2010年12月には欧州の標準化団体である欧州標準化委員会(CEN)欧州電気標準化委員会(CENELEC)欧州通信規格協会(ETSI)が、マイクロUSBをベースにした規格を発表していた。
今回発表されたのは、この規格に準拠した初の充電ケーブルで、携帯電話機以外にも、携帯音楽プレーヤー、ノートPC、デジタルカメラなどの充電にも使えるようになるという。

 ECは長年に渡って携帯充電器の規格統一を推進していたが、採用するかどうかは各メーカの決定に委ねられていた。そのため、なかなか統一が進まなかった。ECでは2009年12月に最後通告(ultimatum)を発し、各メーカが自発的に採用するように促した。これを受け、以下の14社が携帯電話充電器の規格統一に合意した。下記14社で欧州の携帯電話販売の90%を占める。日本企業はNECのみ。

 ECによると、欧州では1年に約5億台の携帯電話機が出荷され、現在30種類以上の異なる充電器がある。ユーザの観点からは利便性がよくなかった。携帯電話を買い換えるたびに充電器を捨てることも多く、環境への悪影響も指摘されていた。ECによると、処分される充電器だけで毎年51,000トン以上のゴミが発生しているとのこと。
EUは2003年に廃電気電子機器を減少させるため、リユース、リサイクルを推進するWEEE指令を発している。環境への取組も非常に熱心である。このような背景もあり今回の充電器の規格統一はEUにとって非常に良い施策と言えるだろう。EUでは「One charger for all」のサイトを立ち上げ普及活動も行っている。(下記動画参照)

▶ _レコード一覧_

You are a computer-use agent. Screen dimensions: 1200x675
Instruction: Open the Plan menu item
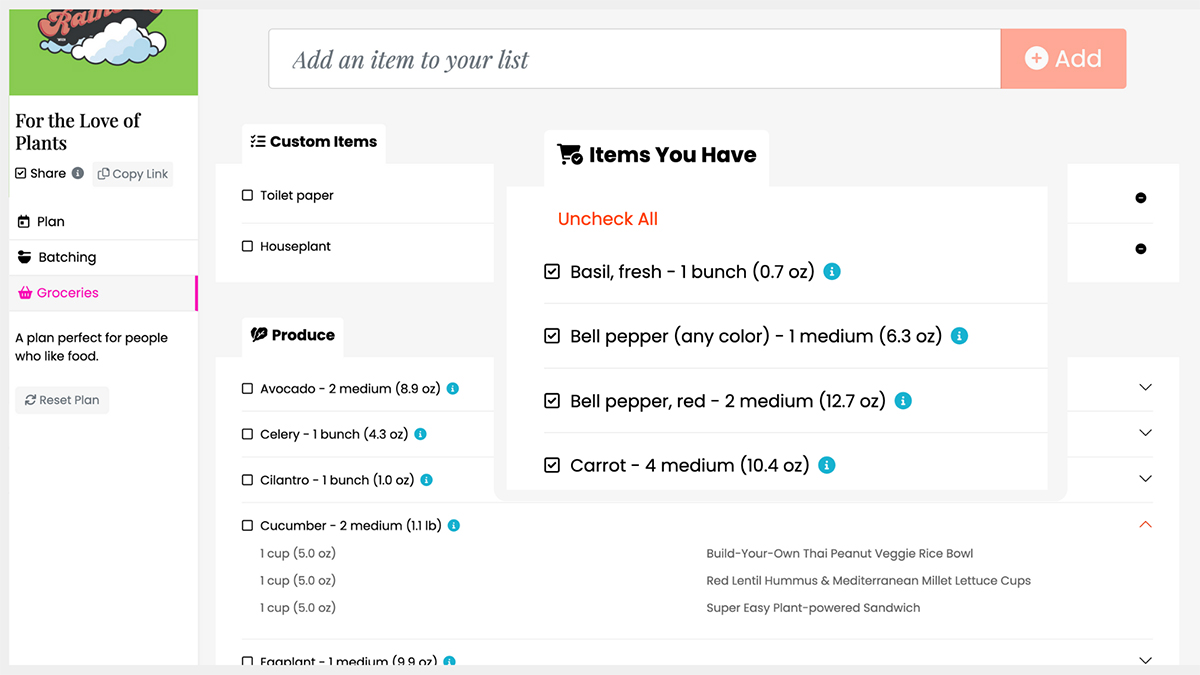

...

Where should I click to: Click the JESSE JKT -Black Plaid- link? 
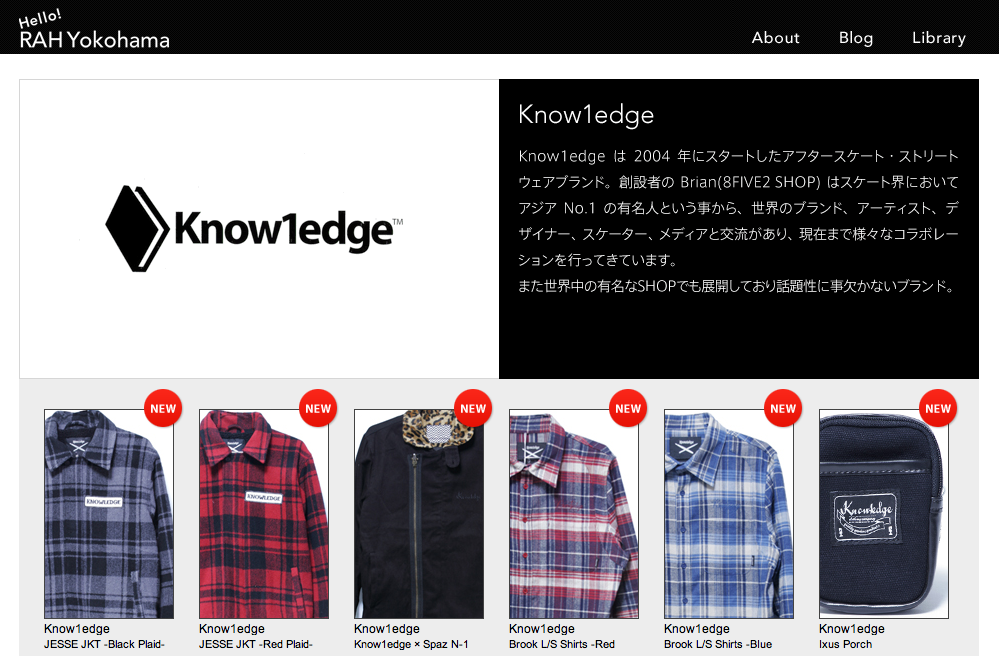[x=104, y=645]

▶ _課題 A_
次の(i)〜(iii)がそれぞれ抜粋文の内容と合うかを「はい」か「いいえ」で答え、判断の決め手となる抜粋文の語句をそのまま引用せよ。(i) 規格統一に合意した14社には日本企業が複数含まれる。(ii) 欧州では1年に約5億台の携帯電話機が出荷されている。(iii) WEEE指令は2009年に発せられた。
▶ _課題 B_
抜粋文によると、処分される充電器だけで毎年どれだけのゴミが発生しているか。
▶ _課題 C_
抜粋文のうち、「ECによると、欧州では1年に」から「ゴミが発生しているとのこと。」までを、その末尾の語句も含めて一字も変えずに返すこと。
抜粋文だけを根拠に答えること。

▶ _解答全文 A_
(i) いいえ。「日本企業はNECのみ。」
(ii) はい。「欧州では1年に約5億台の携帯電話機が出荷され」
(iii) いいえ。「EUは2003年に廃電気電子機器を減少させるため、リユース、リサイクルを推進するWEEE指令を発している。」

▶ _解答全文 B_
毎年51,000トン以上。

▶ _解答全文 C_
ECによると、欧州では1年に約5億台の携帯電話機が出荷され、現在30種類以上の異なる充電器がある。ユーザの観点からは利便性がよくなかった。携帯電話を買い換えるたびに充電器を捨てることも多く、環境への悪影響も指摘されていた。ECによると、処分される充電器だけで毎年51,000トン以上のゴミが発生しているとのこと。